→ EXERCISE DETAILS
Give the entries below again, word for word, and leave out the images.

→ MATERIAL SHOWN

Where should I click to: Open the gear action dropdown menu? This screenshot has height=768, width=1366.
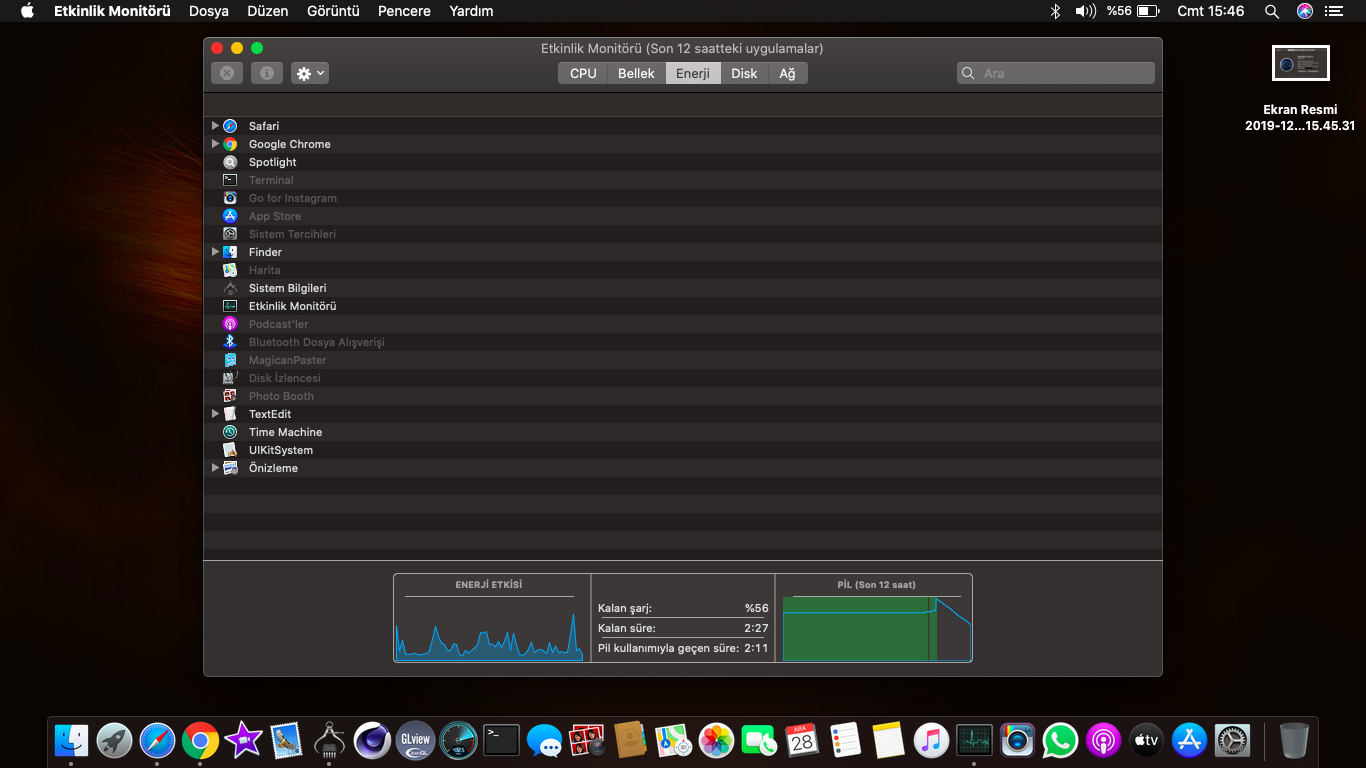(x=310, y=73)
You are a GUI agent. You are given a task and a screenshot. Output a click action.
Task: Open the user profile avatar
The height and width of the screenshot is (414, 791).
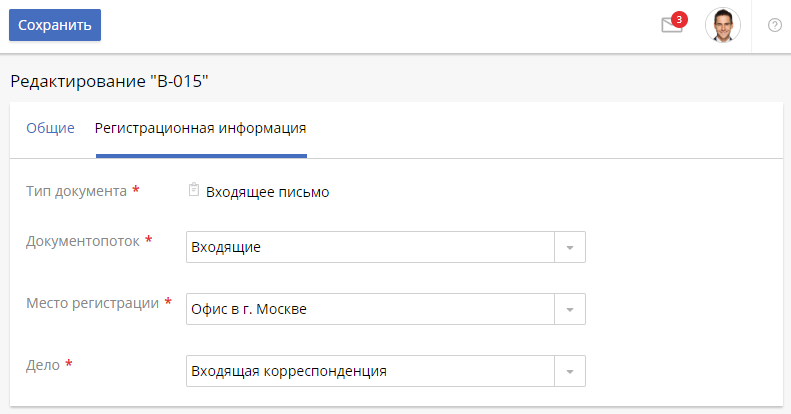pyautogui.click(x=722, y=25)
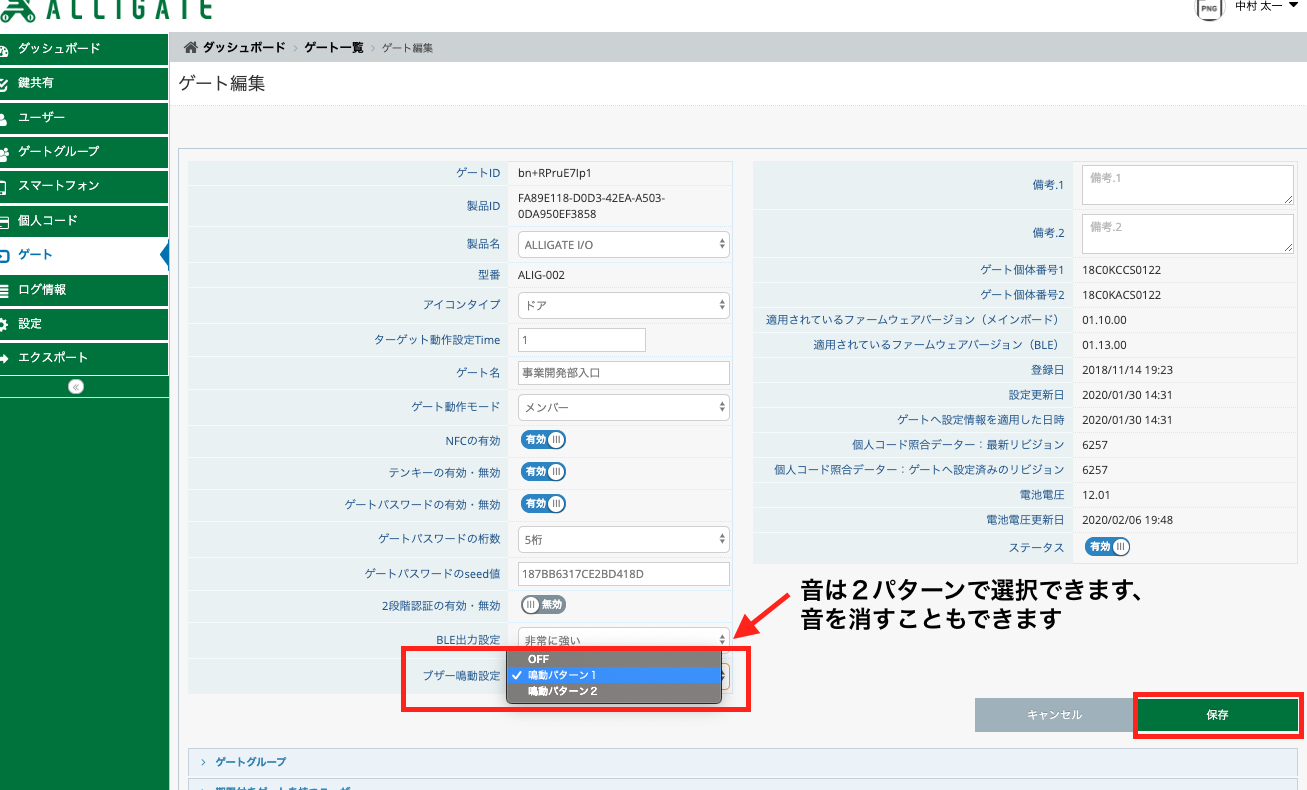Toggle the NFCの有効 switch
1307x790 pixels.
543,439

→ RESULT OF THIS TASK
Where should I click to: Open the gear action dropdown menu? This screenshot has height=768, width=1366.
(x=310, y=73)
You are a GUI agent. You are given a task and a screenshot. Output a click action.
Task: Open the user profile avatar
The height and width of the screenshot is (414, 791).
pyautogui.click(x=722, y=25)
Toggle the NFCの有効 switch
1307x790 pixels.
543,439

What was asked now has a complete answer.